Orthodox Judaism rests on chazal's interpretation of Torah. If they are shown to be wrong in the Chanuka story then they could equally be wrong with regards to Tefillin, Mezzuzos and the rest. Orthodox Judaism disintegrates.The answer: We accept that Chazal were wrong abut science. Why not history? If Chazal could be wrong about science without Judaism disapearing, why does the chance that they were also wrong about history spell danger? Anyway, in what sense were "Chazal" wrong about the oil miracle if "Chazal" were also the authors of the agadot which tell a different story? "Chazal" isn't a monolith. "Chazal" is made up of competing personalities and competing ideas. Their books contain stories which contradict one another. Some of "Chazal" clearly favored the oil miracle; just as clearly, others did not.

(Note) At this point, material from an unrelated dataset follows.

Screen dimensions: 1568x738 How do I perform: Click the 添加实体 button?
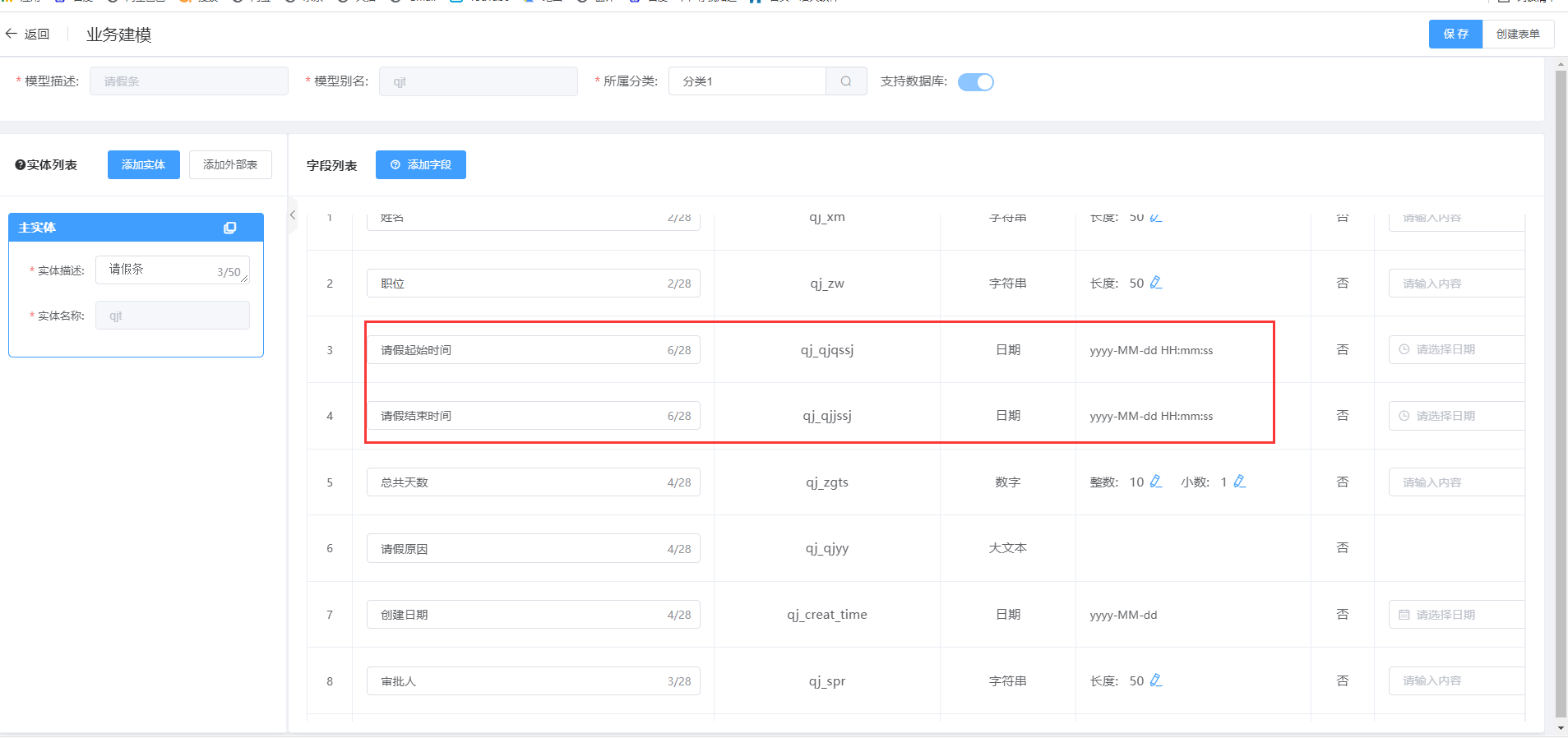tap(143, 164)
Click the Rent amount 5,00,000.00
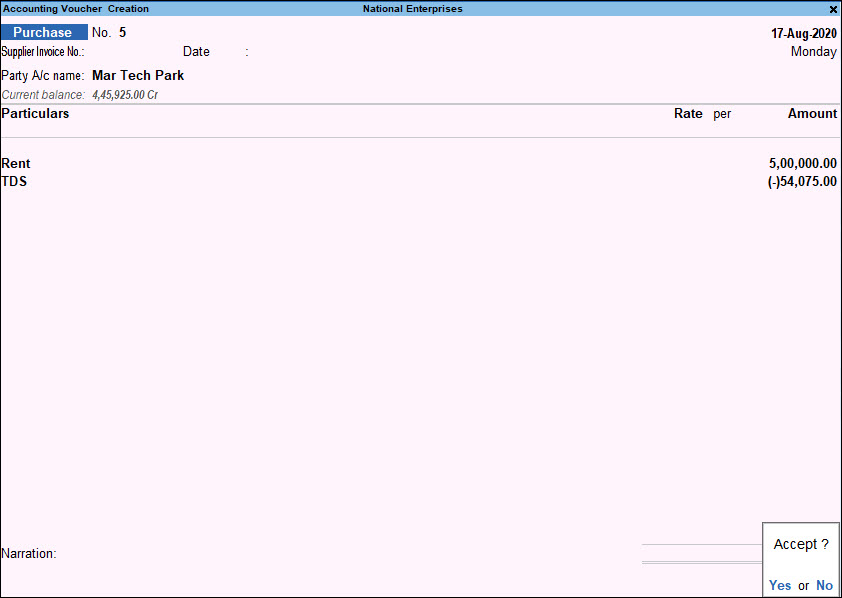 803,163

These sort of disagreements are essential to Judaism, and a source of strength, not weakness. Did Orthodox Judaism disintegrate when Tarfon and Akiva argued? When the Ramban called the Ibn Ezra a blind man? When Yochana bin Hurkanus was excommunicated over the protests of a bas kol? No. Diveristy and difference makes us strong, and Judaism is tougher than you seem to think.
Other correspondents are using words like "fabrication" or "nonsense" to describe the oil miracle. I object to that language. Even if there was no oil miracle, the story is still a valuable and useful story. It's still part of our culture. It deserves reverence. This is true even if the story can be shown to have evolved over time.
For more on this subject from an unlikely source, read this. It's a famous essay about baseball, and the creation myth that surrounds it which explains quite convincingly how tradition often makes for bad history. Much of what the author points out is relevant to out discussion. Examples:
Too few people are comfortable with evolutionary modes of explanation in any form. I do not know why we tend to think so fuzzily in this area, but one reason must reside in our social and psychic attraction to creation myths in preference to evolutionary stories- for creation myths, as noted before, identify heroes and sacred places, while evolutionary stories provide no palpable, particular thing as a symbol for reverence, worship, or patriotism. Still, we must remember- and an intellectual’s most persistent and nagging responsibility lies in making this simple point over and over again, however noxious and bothersome we render ourselves thereby- that truth and desire, fact and comfort, have no necessary, or even preferred, correlation (so rejoice when they do coincide).And who is the author? A man who knows much about evolution albeit a different kind of evolution: Mr. Stephen Jay Gould.